After the collapse of the Soviet Union, Norilsk Nickel was privatized. They sold the lot to Vladimir Potanin, who as the Deputy Prime Minister carried out the privatization program. Potanin became a billionaire. 56-year-old businessman now controls 30 percent of Norilsk and is its President. Metallurgical business profitable: turnover of 8.3 billion dollars in 2016, turned a profit of $ 2.5 billion. Since 2009, the group average shows an annual turnover of $ 11 billion, the industrial margin (Ebitda) of 47% and a profit margin of 22%.

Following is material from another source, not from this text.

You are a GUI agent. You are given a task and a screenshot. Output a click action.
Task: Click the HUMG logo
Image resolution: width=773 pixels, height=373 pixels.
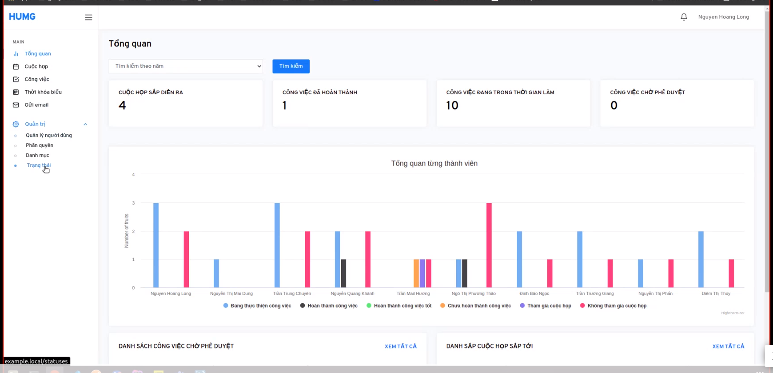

It all started with the Gulag and barbed wire, but today in Norilsk there is no protection and no control. There is only checking at the airport: although there is only land planes of the Russian cities, everyone arriving must go through passport control. Norilsk is one of the few so-called closed cities that still remained in Russia after the collapse of the Soviet Union. Foreigners require special permission to enter. To this area is not accessible neither on the road or on rails, only a boat or a plane.
Two thirds of the year there is frost, the temperature can drop to minus 50 degrees Celsius. One and a half month long polar night. “You Europeans. You probably wonder how we live here. But we live well. Everything can be used”. Ksenia with her strong voice leaves no doubt. This grandmother belongs to the nation of ents, one of the few local peoples in the area North of Siberia. For the local history Museum in Dudinka, a port city 80 kilometers to the West, she met the alien.
Enets today comprise almost 200 people, is the indigenous native people of the region. Enets nomads, they traditionally migrate with herds of reindeer, and reindeer moss. Pollution from mining and factories leads to the death of mosses, says Ksenia. “Norilsk Nickel brings a lot of trouble,” she adds. “But without this industry we can’t survive. We must do something to solve all these issues.”
Factory emissions of oxides of copper and Nickel, and particularly of sulphur oxides — has infected the area around Norilsk in the radius of tens of kilometers. The soil is saturated with metals, acid rains destroy the vulnerable poor vegetation of tundra. Life expectancy, according to a decade below the average for Russia. Under adverse wind gas emissions sometimes reach Canada, even wrote the state office for environmental protection in 2012. The majority of working production systems was constructed in Soviet times, when nobody was thinking about environmental protection.
And yet, “Norilsk Nickel” in 2013 ordered the change in strategy and now concentrates on the largest and most profitable industries in Russia. The plan also includes significant upgrades. Last summer was closed one plant for processing of Nickel, which was right in the city. He was 74 years old, and he was released into the air annually 400 thousand tons of sulfuric oxide. Production was moved to a complex “Hope”. The second step of the program for environmental protection should be a 75% reduction in sulphur emissions in all sectors. The group wants to 2022 annually to invest two billion dollars in its production. How quickly will benefit from this environment, we still have to see.